Endpoint Protection

My company currently uses Symantec Endpoint Protection Client, and it is reporting that we have 119 (and climbing) quarantined cases of Bloodhound.Exploit.289 on one machine. In addition, there are 12 listed under "Newly Infected" and 18 under "Still Infected"--all on the same computer. We have had this problem at least twice before on this machine, despite the fact that we follow the removal guidelines on the Symantec site each time. Does anyone know why this could be happening or have any suggestions? Thanks in advance!

Have you turned off system restore on this computer? It is recommend that you temporarily turn off System Restore.  If a virus, worm, or Trojan infects a computer, System Restore may back up the virus, worm, or Trojan on the computer.

Also, a virus scan may detect a threat in the System Restore folder even though you have removed the threat.

Windows prevents outside programs, including antivirus programs, from modifying System Restore. Therefore, antivirus programs or tools cannot remove threats in the System Restore folder. As a result, System Restore has the potential of restoring an infected file on your computer, even after you have cleaned the infected files from all the other locations.

Boot into safe mode and run a Disk Cleanup (right-click the C drive, Properties, Disk Cleanup) - that will delete all the files that are in these temporary locations, as well as IE's temporary files, etc. Perform a full system scan in safe mode.

If this fails to clean the system then try removing the threat using the Norton Power Eraser Tool found within the SEP Support Tool.

Video - https://www-secure.symantec.com/connect/videos/power-eraser-overview

Moving this thread to the Endpoint forum for greater visibility.

Keep us posted on your progress.

Thanks,
Thomas

Excuse me if this is a very basic question, but we are running Windows Server 2003; do you know if System Restore is applicable here? If so, how would I access it?

If this does not apply, I will definitely try booting into safe mode et al. Thank you!

I believe there is no built in System Restore feature in WIndows 2003 Server.

There is no "native" system restore in Server 2003.
Although, one can be 'hijacked' from Windows XP and inserted into the OS, this is very rarily (if ever) done and is too much trouble for it's worth.
* * * * * *
For your original question:
Does anyone know why this could be happening or have any suggestions?
* * * * * *
There are a plethora of posible answers.
Requiring more information.

1st.  Is this a production machine and what is it's role?  I.E. terminal server?
2nd. Does it have access to the internet?
3rd. Who has "install rights" on this machine?  Physical Access? 
4th.  Is it properly patched?

1. This is a terminal server.
2. It does have access to the internet.
3. There are two sysadmins with install rights on this machine. There are a large number of other remote users, but the same sysadmins are the only people who sometimes access it at its console.
4. Patching is done once a month, and was just completed this past Monday.
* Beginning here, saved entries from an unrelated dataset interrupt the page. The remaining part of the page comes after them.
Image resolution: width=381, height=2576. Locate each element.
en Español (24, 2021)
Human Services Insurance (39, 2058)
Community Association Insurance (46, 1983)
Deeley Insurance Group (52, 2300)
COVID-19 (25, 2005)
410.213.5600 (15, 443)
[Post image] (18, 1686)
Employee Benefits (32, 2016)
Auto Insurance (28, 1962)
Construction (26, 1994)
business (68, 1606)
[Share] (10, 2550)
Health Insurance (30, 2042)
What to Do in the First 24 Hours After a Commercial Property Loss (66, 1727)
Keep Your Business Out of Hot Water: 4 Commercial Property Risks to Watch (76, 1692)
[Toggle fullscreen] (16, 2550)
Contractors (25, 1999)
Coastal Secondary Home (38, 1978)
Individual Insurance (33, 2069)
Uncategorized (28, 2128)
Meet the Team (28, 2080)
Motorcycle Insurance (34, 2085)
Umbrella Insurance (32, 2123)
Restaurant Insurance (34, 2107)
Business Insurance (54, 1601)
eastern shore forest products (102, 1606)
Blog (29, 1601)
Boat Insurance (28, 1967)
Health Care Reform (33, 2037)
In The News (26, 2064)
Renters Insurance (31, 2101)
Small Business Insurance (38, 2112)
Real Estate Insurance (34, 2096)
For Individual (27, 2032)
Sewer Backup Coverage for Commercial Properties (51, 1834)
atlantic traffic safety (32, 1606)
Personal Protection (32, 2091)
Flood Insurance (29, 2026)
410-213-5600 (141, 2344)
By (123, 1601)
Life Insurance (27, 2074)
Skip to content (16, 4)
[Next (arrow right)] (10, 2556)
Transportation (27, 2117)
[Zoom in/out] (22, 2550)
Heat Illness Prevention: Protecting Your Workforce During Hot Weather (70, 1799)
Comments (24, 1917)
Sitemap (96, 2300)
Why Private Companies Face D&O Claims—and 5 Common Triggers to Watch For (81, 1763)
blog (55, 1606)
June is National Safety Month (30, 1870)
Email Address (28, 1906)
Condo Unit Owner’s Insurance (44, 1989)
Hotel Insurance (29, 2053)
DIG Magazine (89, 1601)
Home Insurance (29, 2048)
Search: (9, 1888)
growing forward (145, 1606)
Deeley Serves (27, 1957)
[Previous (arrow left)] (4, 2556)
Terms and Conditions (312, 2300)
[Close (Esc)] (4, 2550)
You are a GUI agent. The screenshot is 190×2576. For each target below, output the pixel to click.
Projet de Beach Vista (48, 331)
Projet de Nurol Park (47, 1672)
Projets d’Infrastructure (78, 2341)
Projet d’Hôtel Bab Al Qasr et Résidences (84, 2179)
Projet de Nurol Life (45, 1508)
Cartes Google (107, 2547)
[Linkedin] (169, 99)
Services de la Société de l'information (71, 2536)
Please let me know if there is any other information that would help. Thank you for your interest in the problem.

http://www.symantec.com/norton/security_response/writeup.jsp?docid=2010-011102-5409-99

Bloodhound Exploit 289 is generally being exploited via Adobe products.

Unfortunately, because this is a Terminal Server, you will have a multitude of people opening up PDFs, both local and from the web, where this little bugger can be hiding.
Your best option, unfortunately, keep Acrobat and all other Adobe products I.E. Flash, Shockwave, Photoshop, etc.  patched to the latest versions. 
Acrobat Reader oftens has exploits. 
You can keep updating it, every time you have an update/patch release.

Alternatively, you can use another PDF reader and instruct your users to begin using this application, of your choice instead.
We often refer to "Adobe reader" exploits" but does that mean another reader will not be vulnerable?  The answer to that is unknown.
One thing for sure, Adobe has the ressources to patch the vulnerabilities more than a smaller open source competitor, but on the other hand, that open source competitor, may not have the exposure, so would be a less likely target for the efforts of trying to exploit it's code.

Open code, however, does offer a great deal of opportunity to be exploited... 

http://www.securityfocus.com/bid/36665
Here it indicates that Version 9.2 of Adobe Reader is NOT vulnerable to this exploit.

I would suggest you start there.
After cleaning out the infection of course.

Do you have  IPS installed?

Thanks for this. Turns out that this particular server was missing some patches... everything seems to be fine now.